The stack, wrapped in elastic bands and barely visible beneath a shelving unit, was mistakenly left behind by two security guards who were refilling the machine in the student union building.
Although it was short-lived, Hawkins said he enjoyed his newfound fortune by pumping his money-filled fist into the air and yelling, "party time" as astonished
cafeteria-goers looked on, mouths agape.
He then handed the entire stack to a worker at the student union building, who was "taken aback" when presented with the loot.
Hawkins said he "feels good" about his decision even though he is now strapped for cash.
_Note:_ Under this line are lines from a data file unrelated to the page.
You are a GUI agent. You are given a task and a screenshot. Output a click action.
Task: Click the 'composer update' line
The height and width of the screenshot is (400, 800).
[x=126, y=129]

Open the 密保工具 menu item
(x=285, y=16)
About a week after finding the money, he discovered his New Brunswick student loan had been reassess, meaning he'll receive nearly $6,000 less than he initially thought.
An extra $10,000 would have come in handy, especially for a student with a debt load of close to $50,000.
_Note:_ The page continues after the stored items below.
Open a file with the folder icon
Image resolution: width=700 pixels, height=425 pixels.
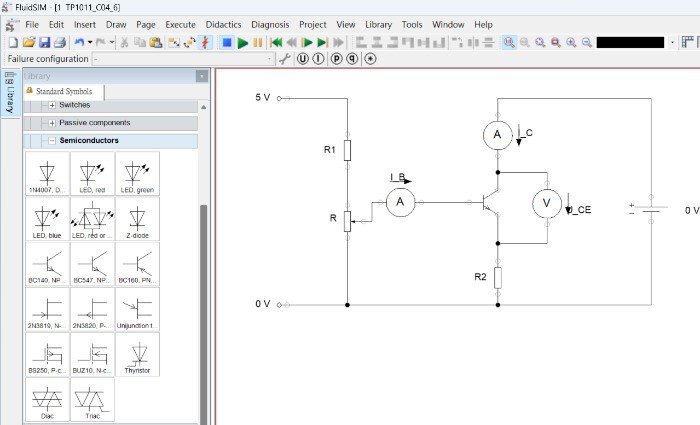coord(29,43)
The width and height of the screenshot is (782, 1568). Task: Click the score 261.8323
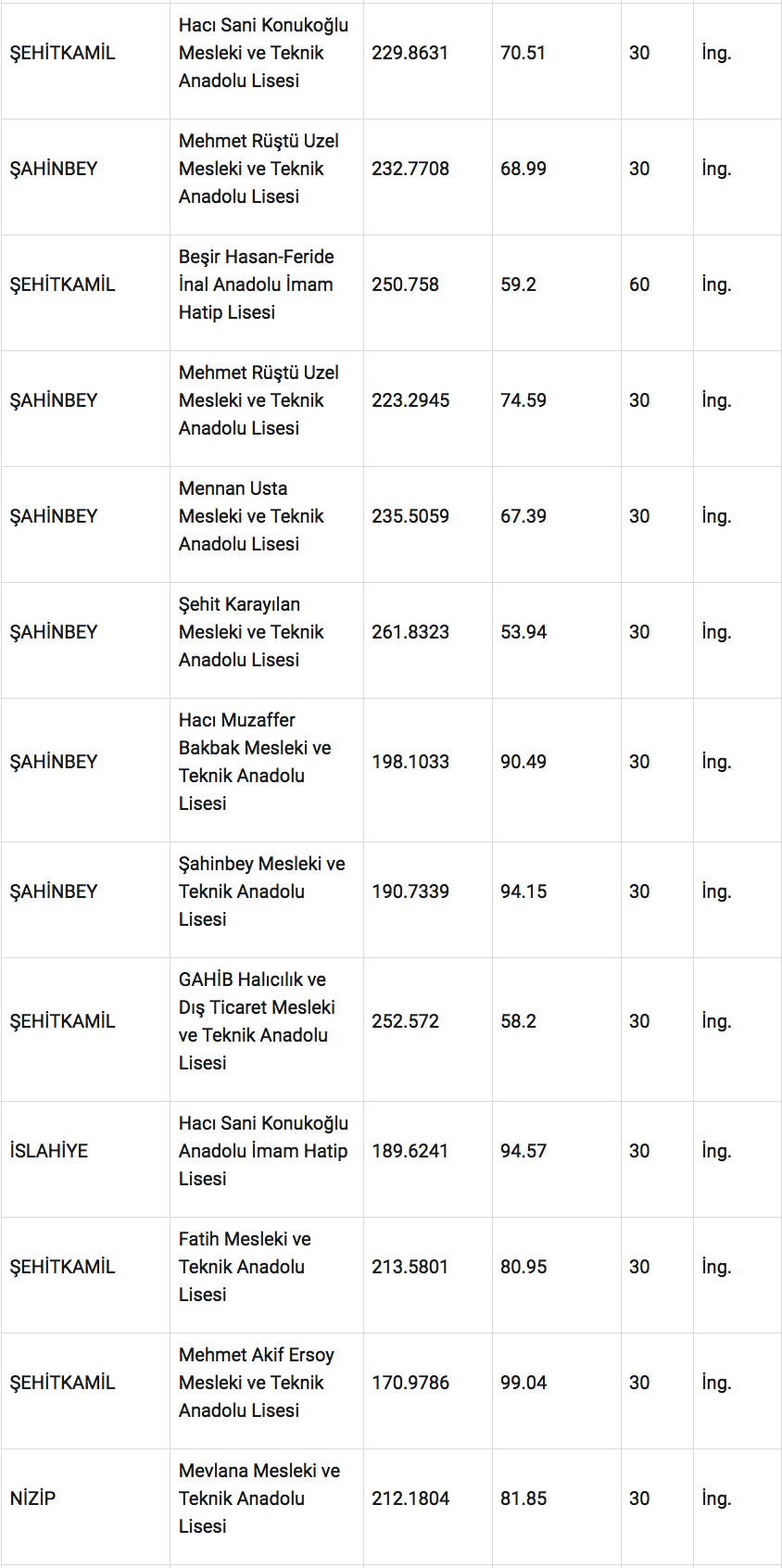click(x=410, y=632)
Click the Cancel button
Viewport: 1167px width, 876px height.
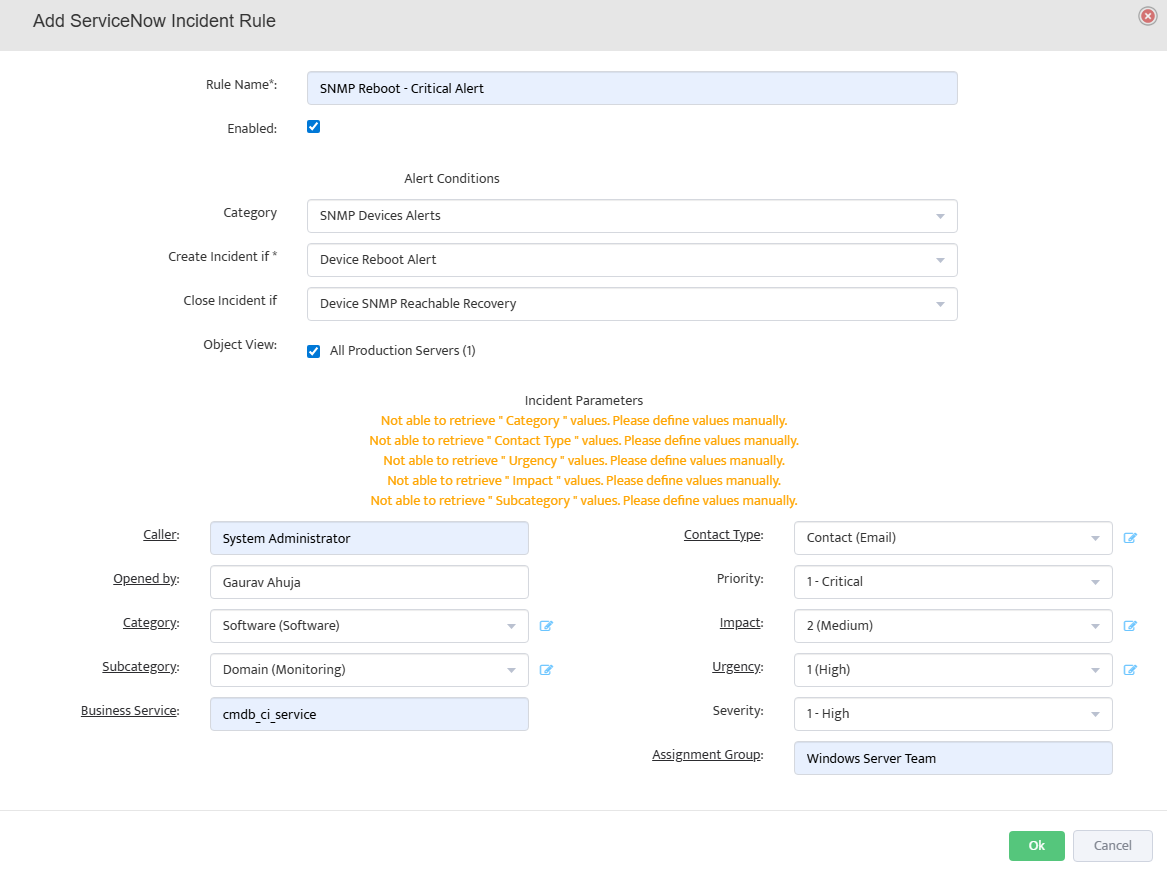1112,846
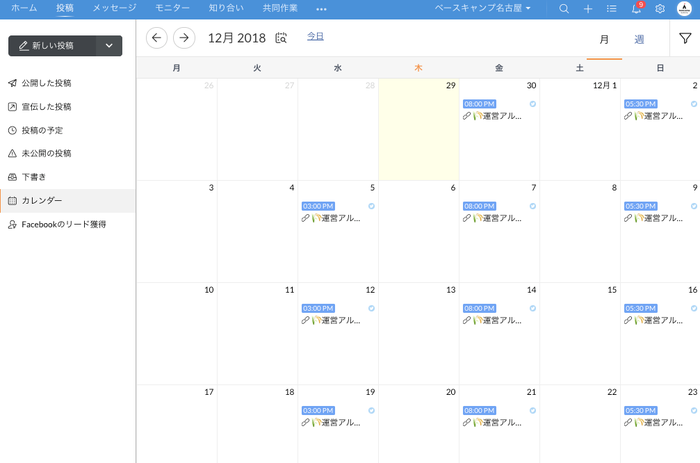Open notifications bell icon

pos(636,8)
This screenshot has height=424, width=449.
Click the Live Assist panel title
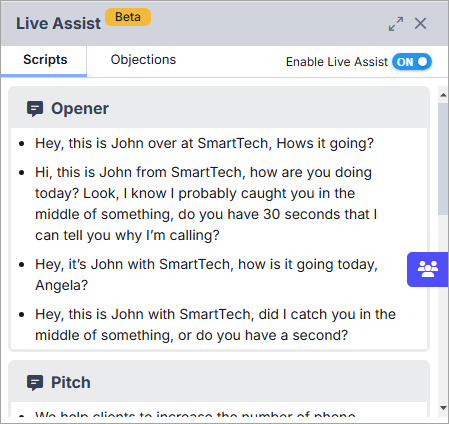coord(58,24)
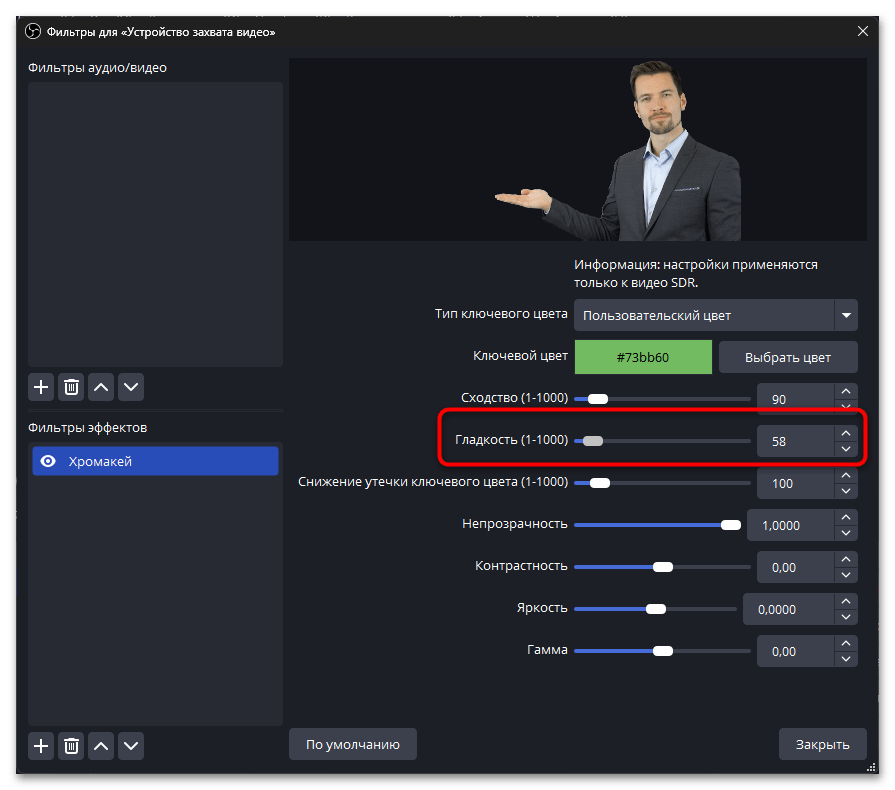Click the Гамма value input field
Viewport: 895px width, 790px height.
[x=795, y=651]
"I've had a lot of people tell me that I was an idiot for handing it in," he said, laughing. "But at the same time, they say, 'You're a good guy for doing that.' "
Toronto-based Group 4 Securicor, the firm that misplaced the money, said Hawkins and the student union building worker would each receive $500 rewards.
"It's nice to know there's honest people in the world with integrity, whose mothers raised them right," said company spokeswoman Robin Steinberg, adding she believed the money had been there for "a very short time span."
As for Hawkins, he said the story would have unfolded much the same, even if no one else been around.
"I probably would have taken it home and rolled around in it for a bit," he said
jokingly. "And then called the cops."
It's nice to know that not all debt ridden young people feel the need to steal. Good for him. Though I do feel bad, that he isn't even finished school and he has a massive $50 000.00 CAD debt. Isn't there any way for people to get an education in this world without a massive debt. Our young people are starting their lives owing money they haven't even made yet. Though, if he kept the money and the NS equivalent of OSAP (Ontario Student Assistance Program)found out they would have clawed back his funds-even more - so fast his spinning head would have touched off a tornado.